**Study questions:**
• a. In the biography of C.R.T. Congreve, rewrite the passage from "Congreve was educated" to "establishing tea plantations.", changing "Anamallais" to "Anamalai Hills".
• b. Continue the biography of C.R.T. Congreve from the point where it stops.

**Text provided:**
English Planter from South India

Cecil Ralph Townshend Congreve (17 September 1876 – 3 June 1952), more often referred to as C.R.T. Congreve, was among the earliest English tea planters in the Anamalai Hills of southern India.

== Life and work ==
Congreve was born in Stafford, Staffordshire, the son of William Congreve (1831-1902), of Congreve and Burton, D.L. for Staffordshire, and Fanny Emma Townshend, second daughter of Lee Porcher Townshend, of Wincham Hall, co. Chester. One of nine siblings, his eldest brother was Sir General Walter Norris Congreve, V.C.

Congreve was educated at Charterhouse School, Godalming, 1891–93, and at the Royal Agricultural College, Cirencester. He went out to India in 1896 and was trained briefly under E.G. Windle, a prominent planter from The Nilgiris. Later he joined G. A. Carver Marsh who was one of the early explorers of Anaimalai Hills in Southern Western Ghats and instrumental in opening up this region for tea and coffee plantation. Congreve moved to the Anamallais in March 1897 to help Carver Marsh in establishing tea plantations.

**Given data:**
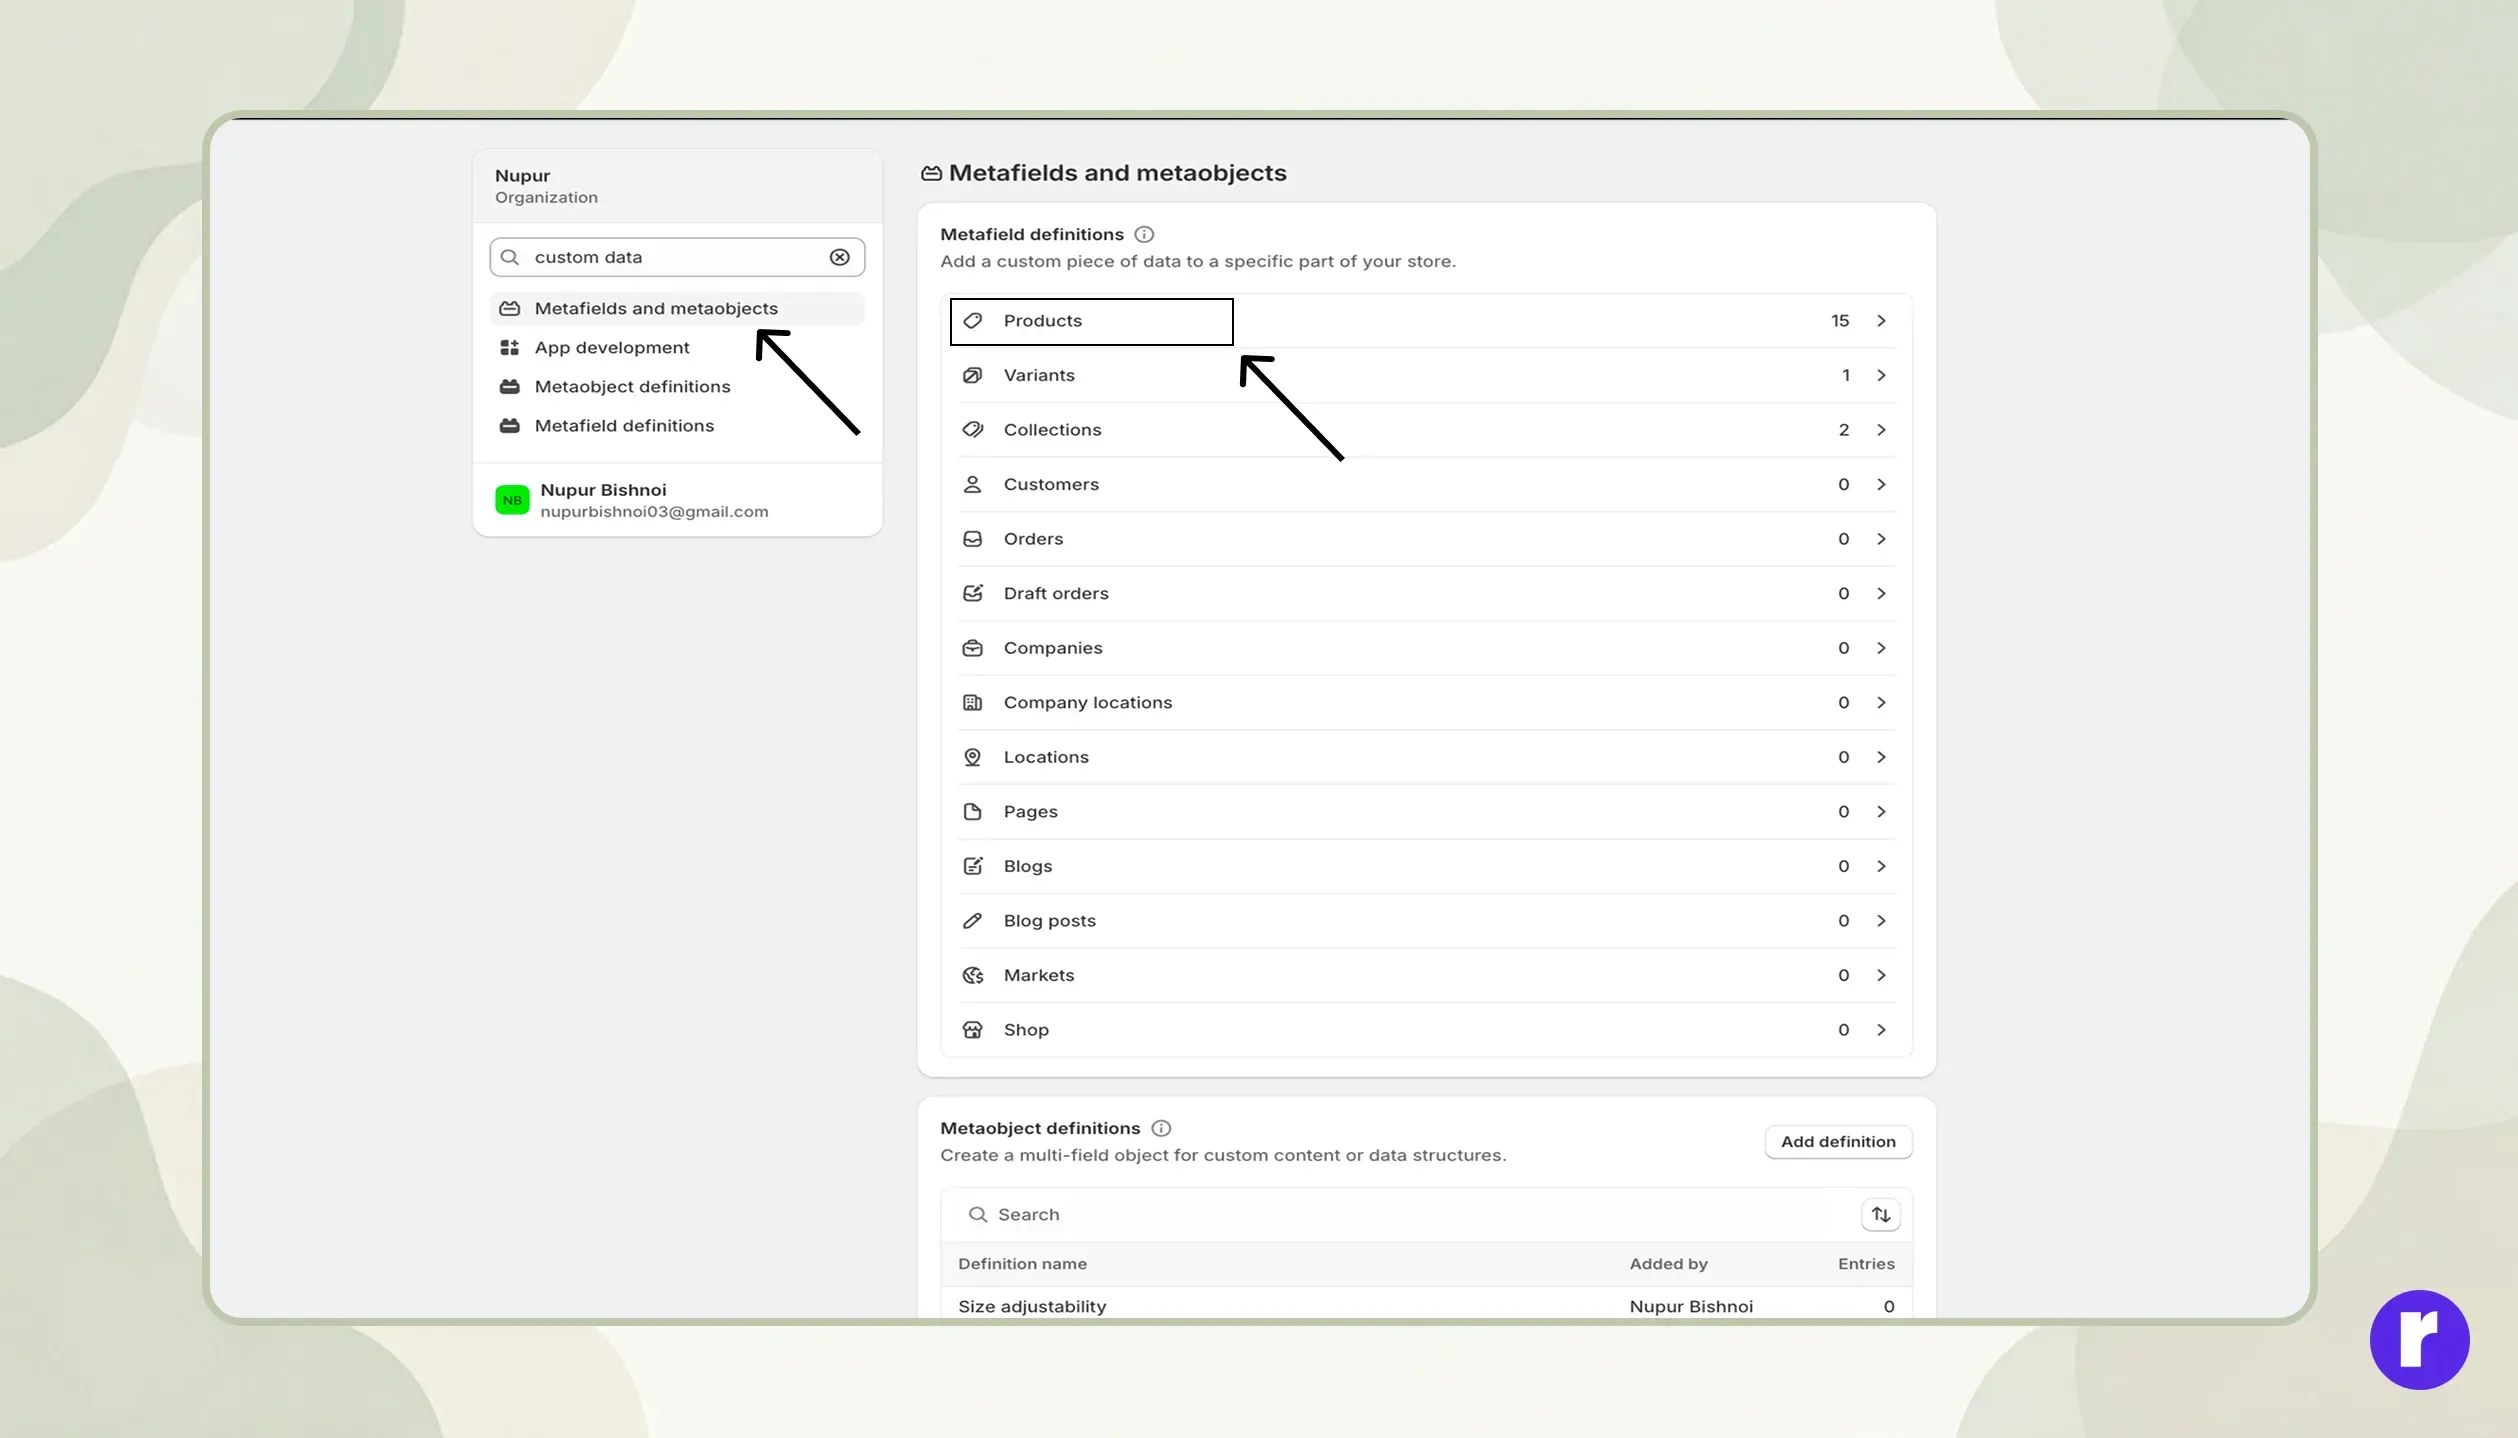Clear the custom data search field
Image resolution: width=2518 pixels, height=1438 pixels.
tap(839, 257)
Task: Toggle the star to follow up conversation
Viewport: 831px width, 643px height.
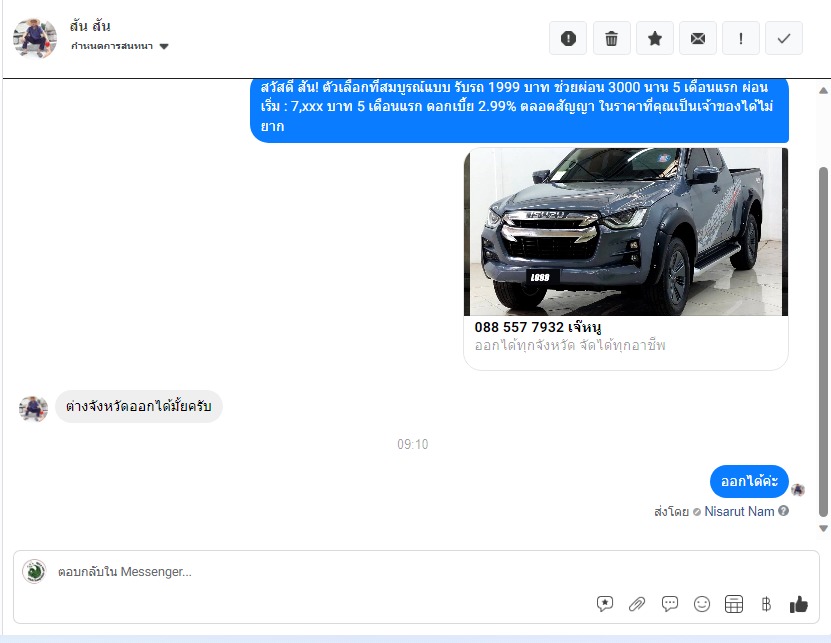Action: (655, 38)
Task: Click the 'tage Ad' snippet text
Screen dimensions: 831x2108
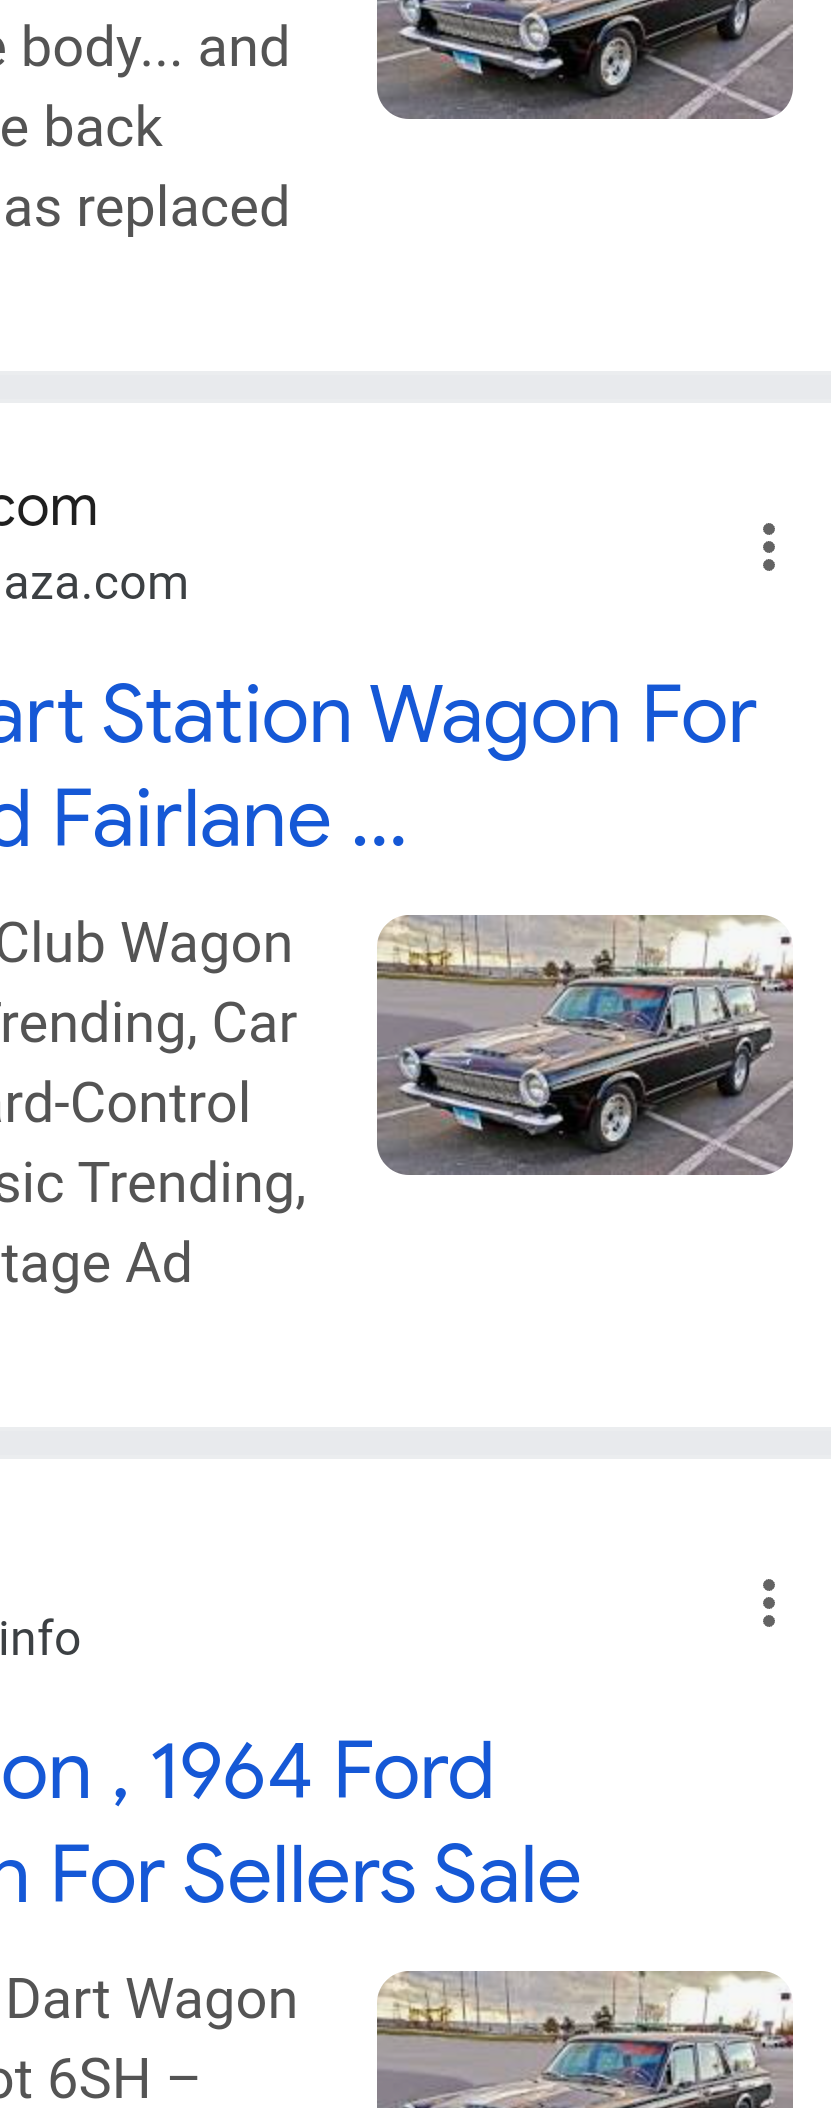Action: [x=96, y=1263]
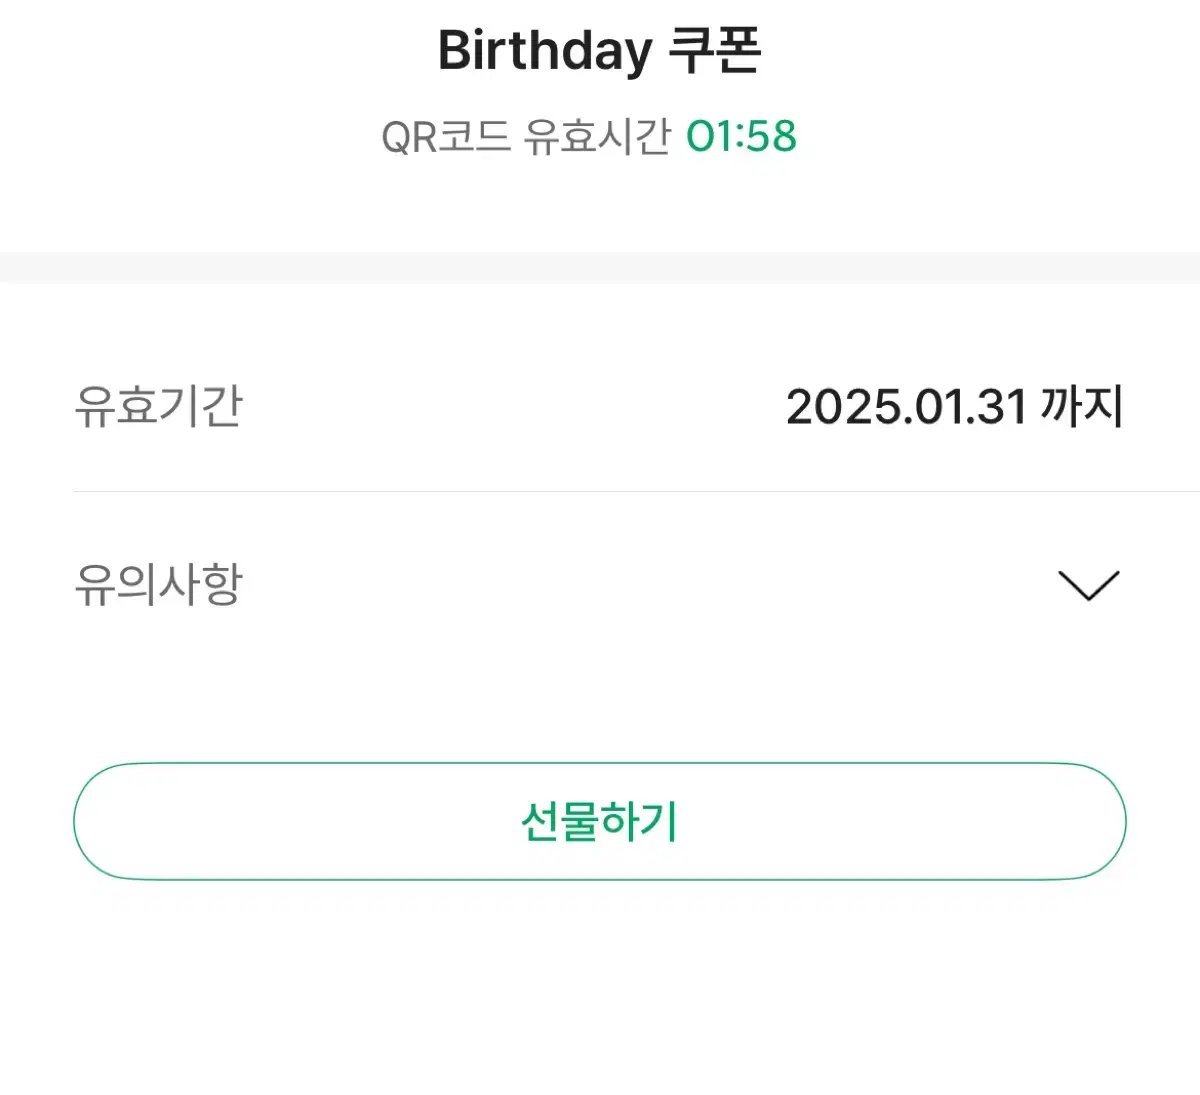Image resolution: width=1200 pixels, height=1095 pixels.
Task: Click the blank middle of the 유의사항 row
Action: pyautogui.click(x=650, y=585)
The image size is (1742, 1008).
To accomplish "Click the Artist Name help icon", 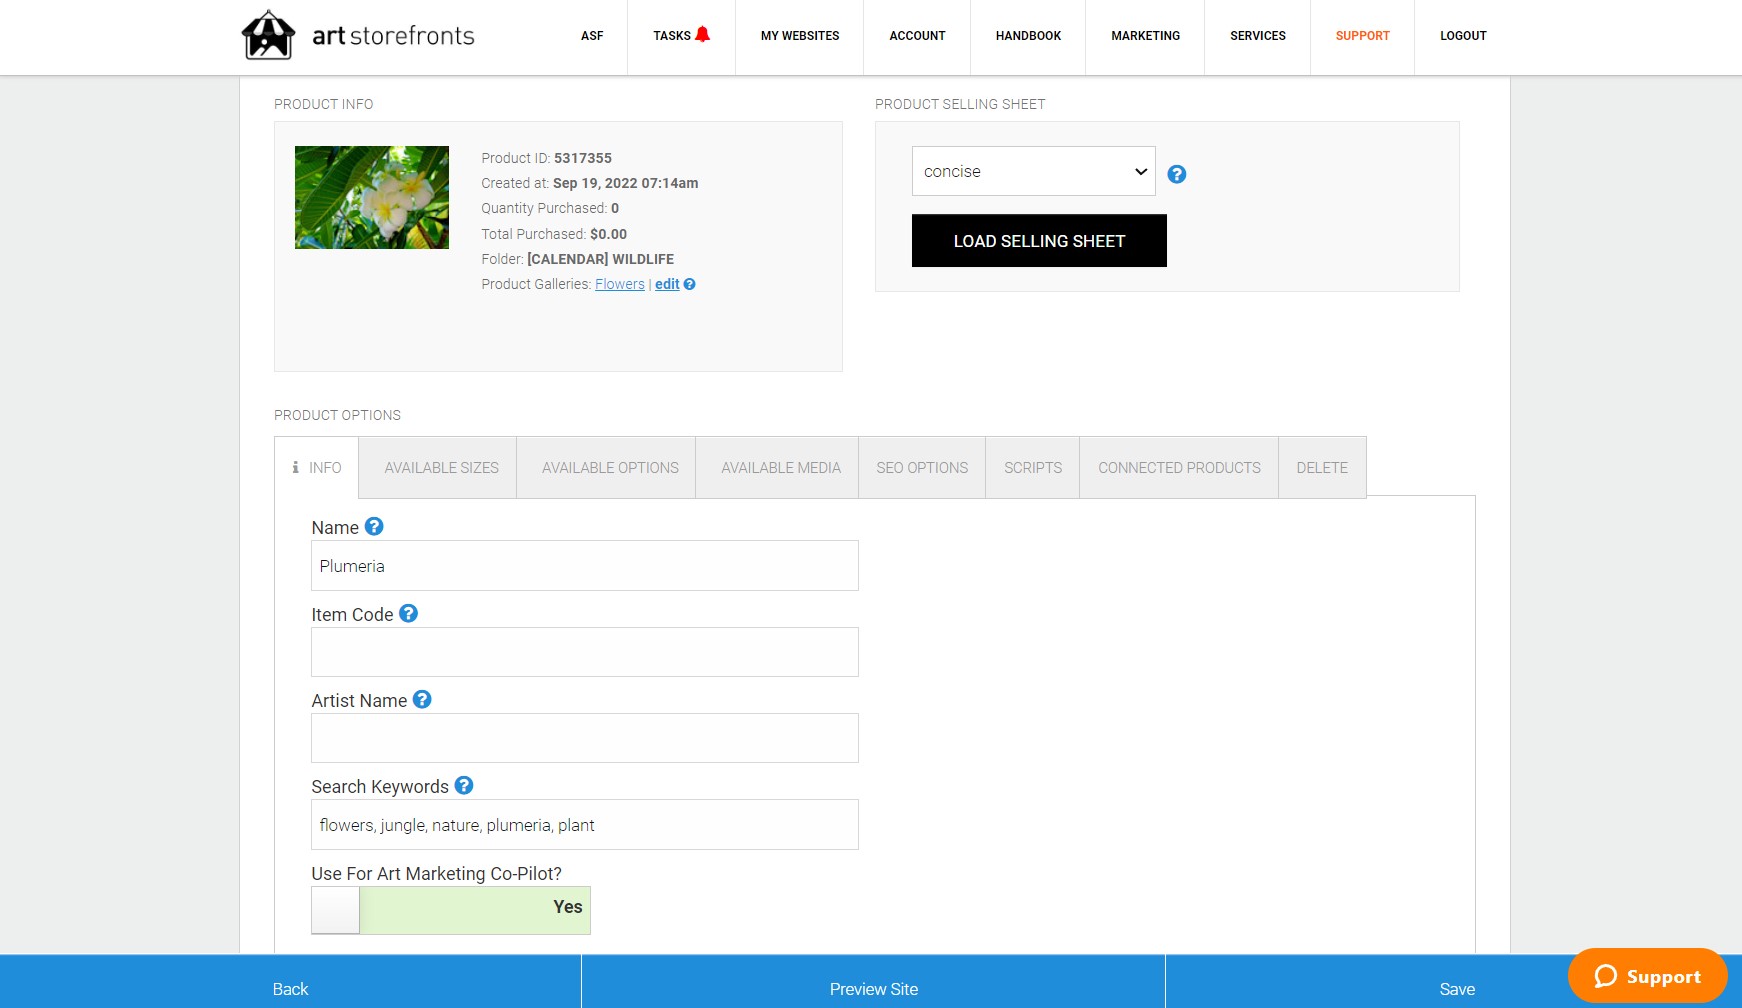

**Written answers:**
• a.
Congreve was educated at Charterhouse School, Godalming, 1891–93, and at the Royal Agricultural College, Cirencester. He went out to India in 1896 and was trained briefly under E.G. Windle, a prominent planter from The Nilgiris. Later he joined G. A. Carver Marsh who was one of the early explorers of Anaimalai Hills in Southern Western Ghats and instrumental in opening up this region for tea and coffee plantation. Congreve moved to the Anamalai Hills in March 1897 to help Carver Marsh in establishing tea plantations.

• b.
Congreve married Esme Maud Rowsell on 28 February 1911. They had three sons and lived in Blair Atholl, Coonoor. After a divorce he married Margaret 'Ann' Louis Wilson Somerville on 20 May 1933. They had a daughter named Julia in 1934.

Congreve was an honorary secretary of Anamallai Planters' Association from 1907 to 1909. He was a member of the Madras Legislative Council during 1922-25 and 1926–29. He was chairman during 1920-21 and 1930-32 of The United Planters' Association of Southern India (UPASI) and served as its president in 1937–38.

Congreve was a member of the Ooty hunt club and the Joint Master of the Ooty Hunt 1936 – 1938. He was appointed CBE in 1941. He retired as a planter from Valparai in 1945. He wrote The Anamallais, published in 1941 about his experiences in the Anamalai hills.

He died on 3 June 1952, in the Ruthin Castle Clinic, Denbighshire, Wales, when he was 75 years old.